Der in Deutschland auf freiwilliger Basis eingeführte Nutri-Score soll Verbraucher die Lebensmittelauswahl erleichtern und bei einer gesünderen Ernährung unterstützen. Doch wichtige Faktoren einer gesunden Ernährung, wie z. B. der Verarbeitungsgrad oder Zusatz- und Ersatzstoffe, werden hierbei nicht berücksichtigt, beklagt der Bundesverband Naturkost Naturwaren (BNN).
Dadurch benachteilige der Nutri-Score Bio-Lebensmittel erheblich. Der Verband startet daher jetzt in den Bio-Läden eine Verbraucherkampagne, um Kunden aufzuklären.
Laut Hans F. Kaufmann, Leiter Kommunikation beim BNN, nutzt der Naturkostfachhandel das Siegel bisher kaum. Hochwertige Inhaltsstoffe wie mehrfach ungesättigte Fettsäuren, ein hoher Ballaststoffgehalt und sekundäre Pflanzenstoffe würden in der Bewertung bestimmter Produktgruppen gar nicht oder nicht ausreichend berücksichtigt, obwohl sie ein ganz wesentlicher Bestandteil gesunder und ausgewogener Ernährung sind, erklärt er weiter.
Im Gegensatz zu konventionell produzierten Lebensmitteln, die beispielsweise Zuckerersatzstoffe enthalten können, die vom Nutri-Score nicht erfasst werden, werde bei der Herstellung von Bio-Lebensmitteln weitestgehend auf synthetische Ersatzstoffe verzichtet.

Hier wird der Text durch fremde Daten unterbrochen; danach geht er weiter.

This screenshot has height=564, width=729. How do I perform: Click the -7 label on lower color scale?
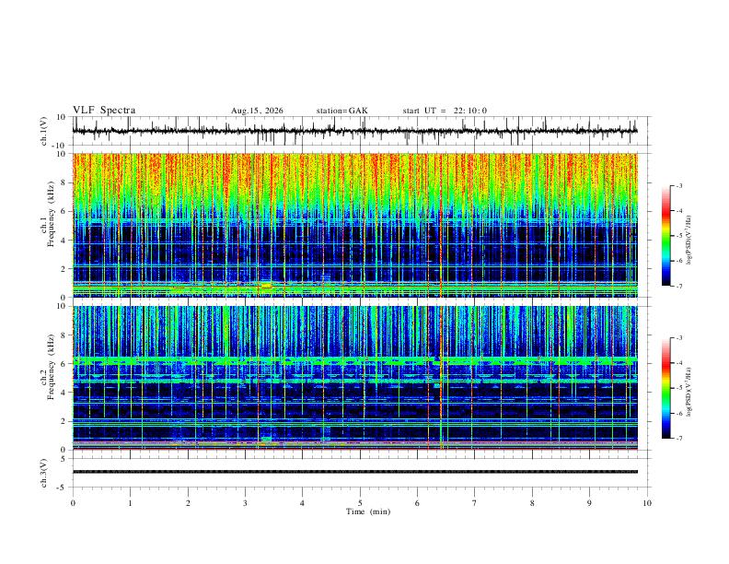coord(678,439)
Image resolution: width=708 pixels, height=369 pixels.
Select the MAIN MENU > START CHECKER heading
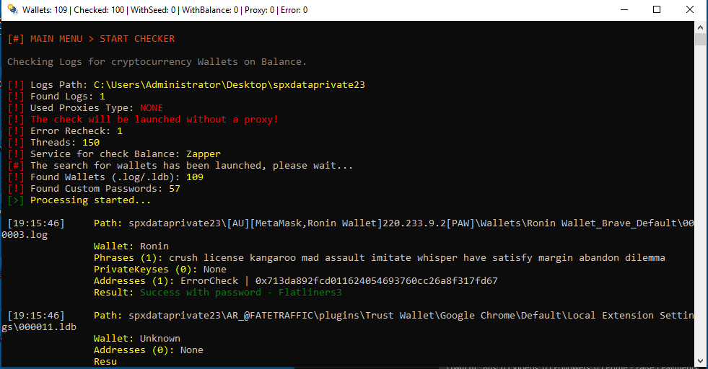[91, 39]
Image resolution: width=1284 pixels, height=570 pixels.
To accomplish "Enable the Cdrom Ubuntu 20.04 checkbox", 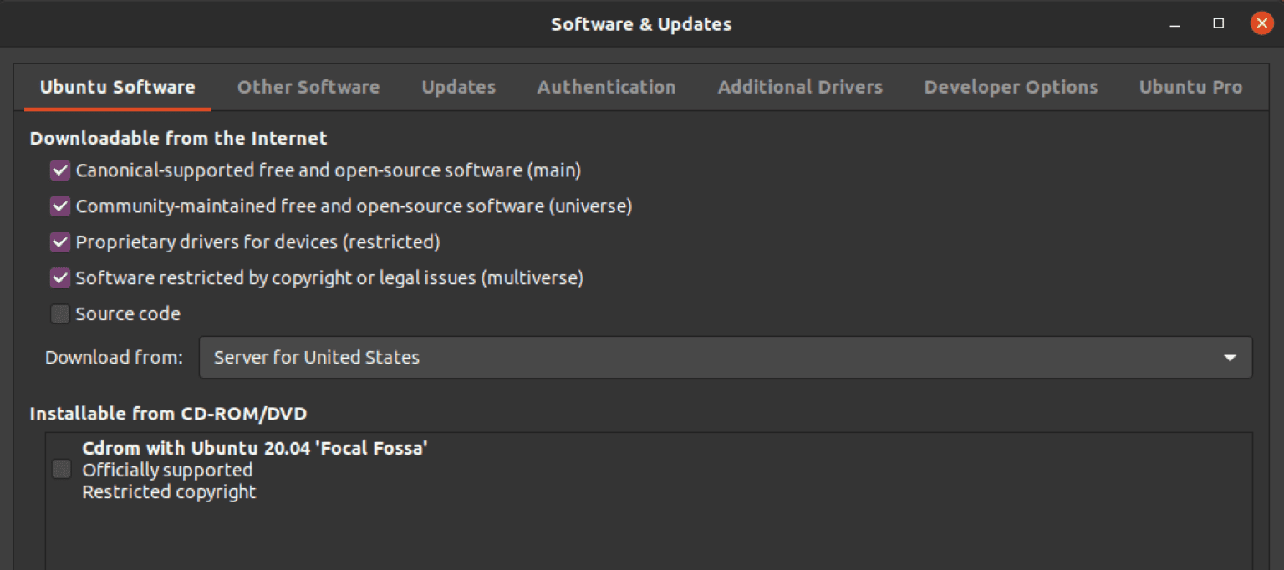I will click(61, 469).
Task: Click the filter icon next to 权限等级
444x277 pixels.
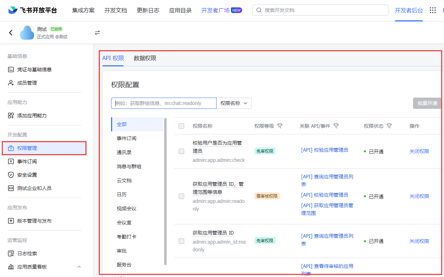Action: [x=280, y=126]
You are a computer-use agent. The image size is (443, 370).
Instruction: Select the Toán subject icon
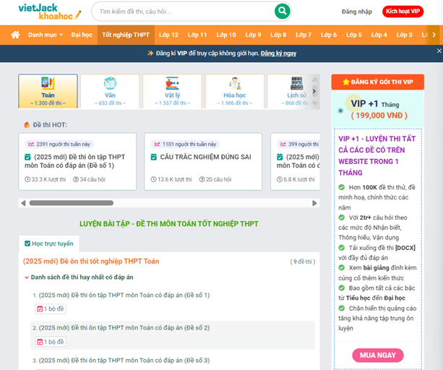point(48,84)
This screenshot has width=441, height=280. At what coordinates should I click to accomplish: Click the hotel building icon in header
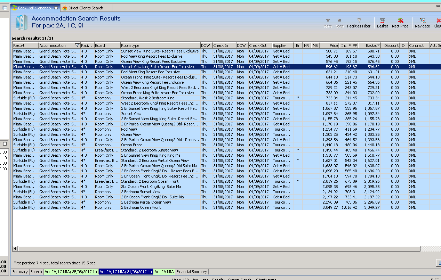coord(21,23)
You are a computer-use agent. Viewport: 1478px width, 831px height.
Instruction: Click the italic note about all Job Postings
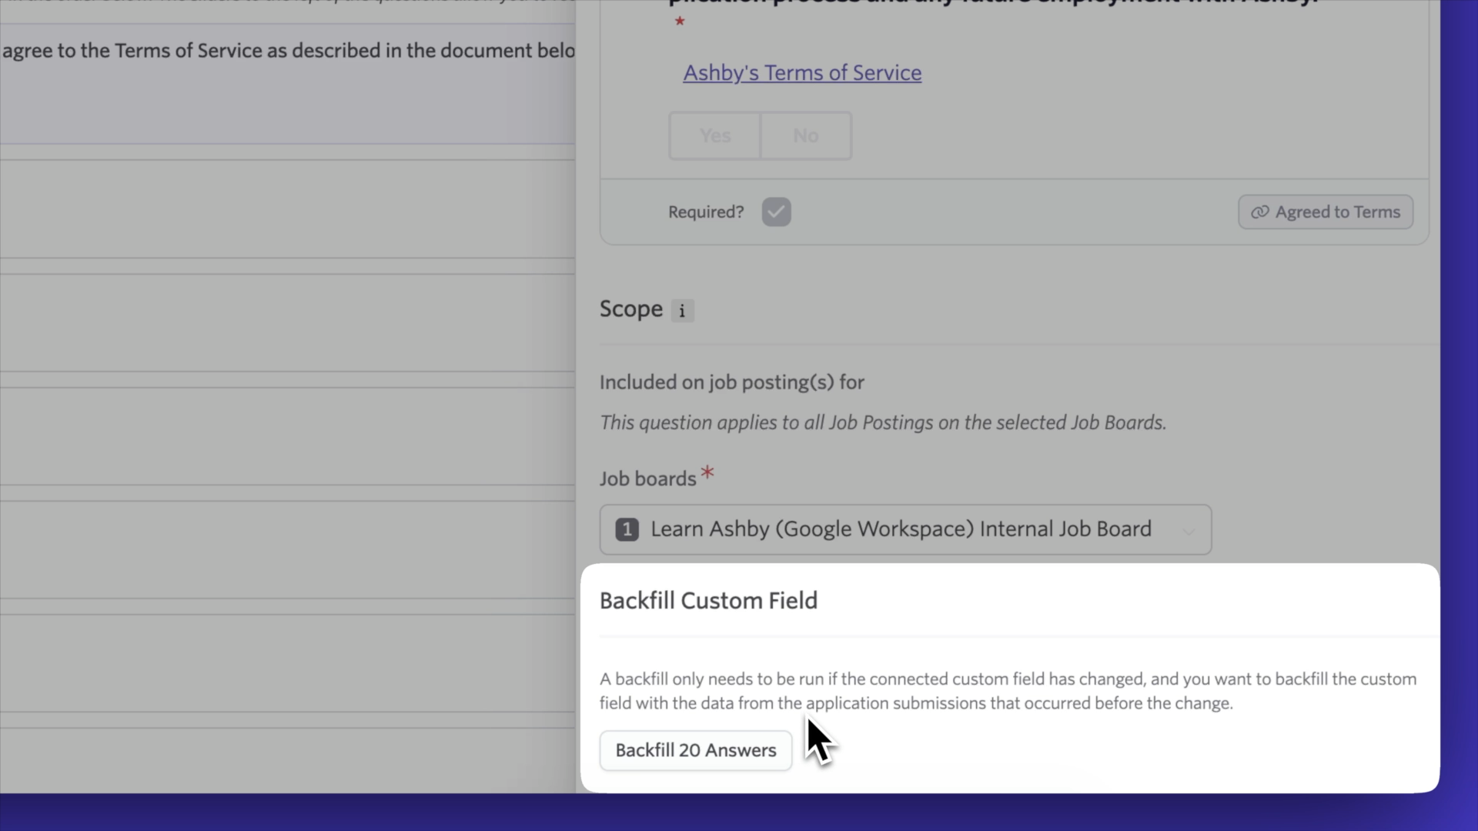pyautogui.click(x=883, y=422)
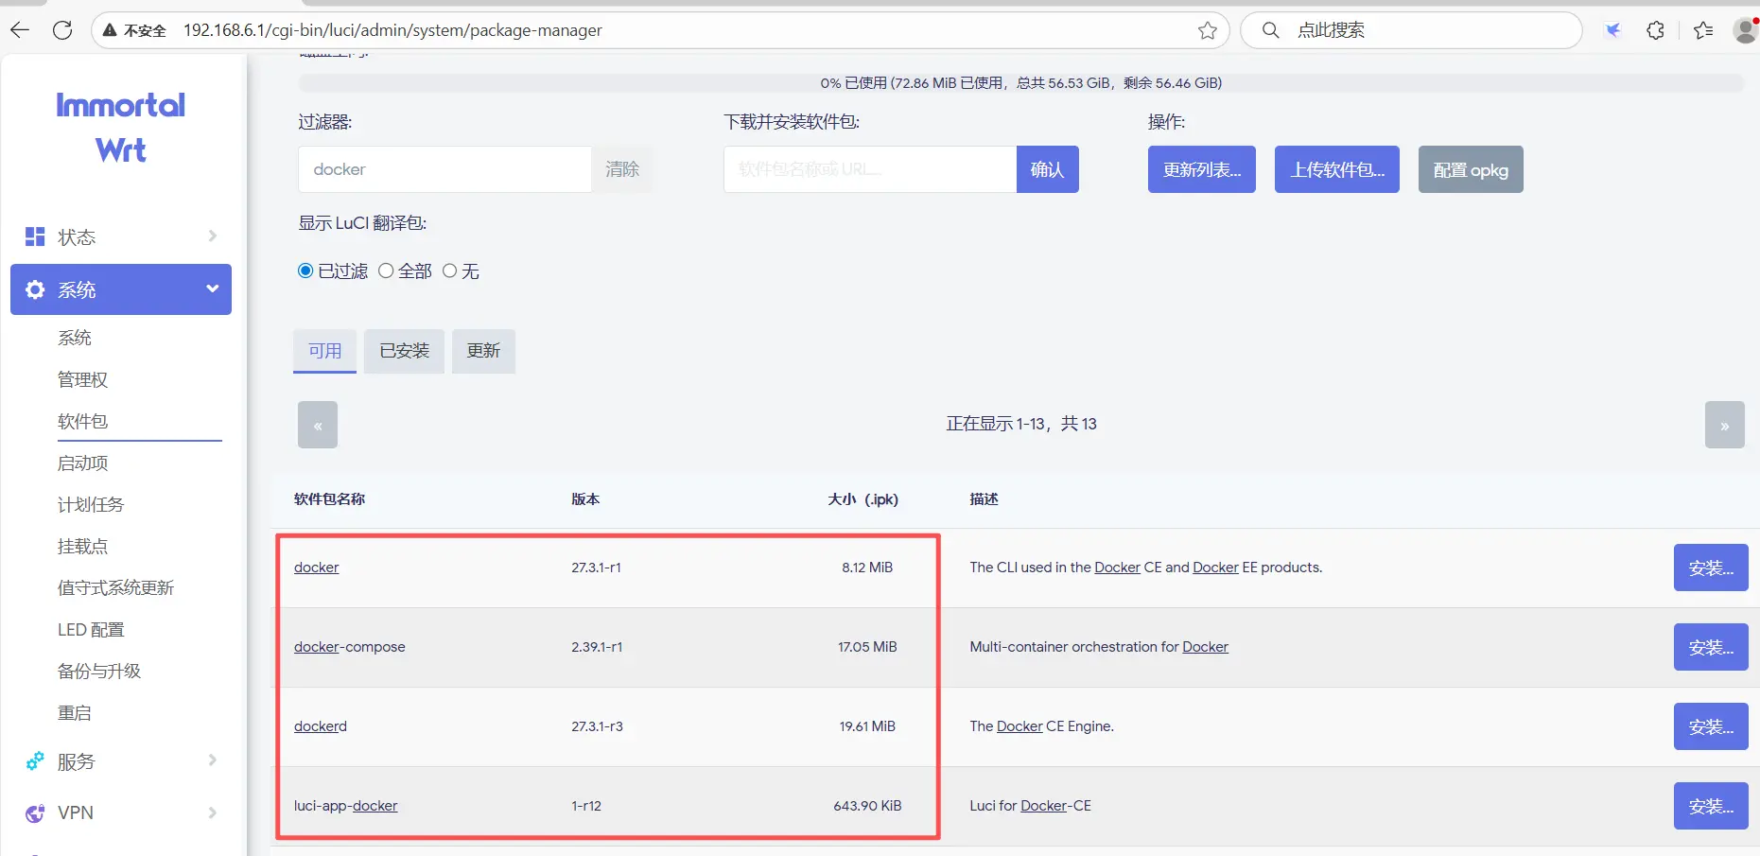Bookmark page with star icon
1760x856 pixels.
pyautogui.click(x=1207, y=30)
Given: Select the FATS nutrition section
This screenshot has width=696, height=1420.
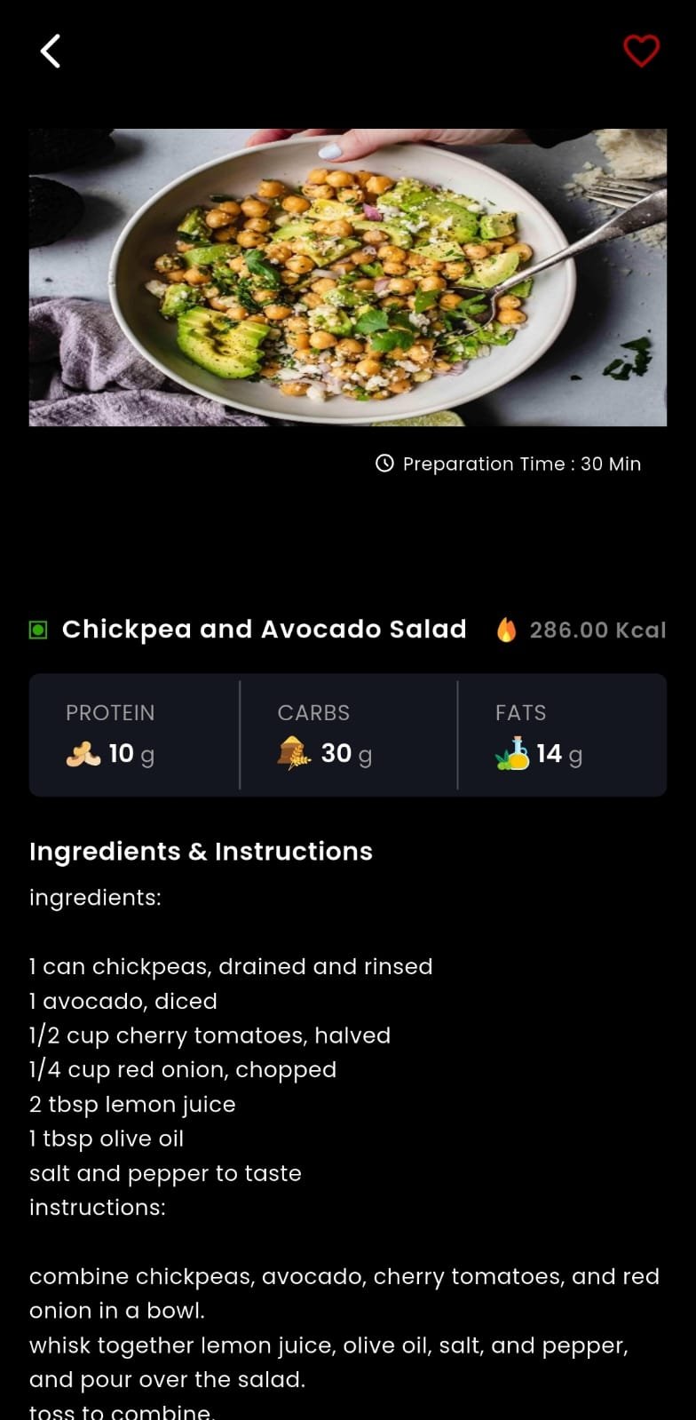Looking at the screenshot, I should [561, 734].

Bei Bio-Lebensmitteln ist dies durch die EU-Öko-Verordnung reguliert. Diese lässt nur eine verhältnismäßig geringe Anzahl von Ersatzstoffen zu. Bio-Hersteller könnten und wollten ihre Produkte nicht in vergleichbarer Weise schönen, sagt Kaufmann.
Erste, bislang unveröffentlichte, Umfragen zur Wirkung des Nutri-Scores auf Bio-Kunden hätten gezeigt, dass das Fehlen des Nutri-Scores Einfluss auf die Kaufentscheidung hat, ergänzt Kathrin Jäckel, BNN-Geschäftsführerin. "Der Erwartungsdruck auf die Bio-Branche wird steigen, allein dadurch, dass die großen konventionellen Lebensmittelhersteller und -händler den Nutri-Score verstärkt nutzen. Doch in seiner aktuellen Form bietet der Nutri-Score keine ausreichende Orientierung für eine gesunde Ernährung. Aus Sicht der Bio-Branche muss der Nutri-Score-Algorithmus daher überarbeitet werden, um Verbrauchern eine echte Chance für eine gesundheitsbewusste Kaufentscheidung zu ermöglichen."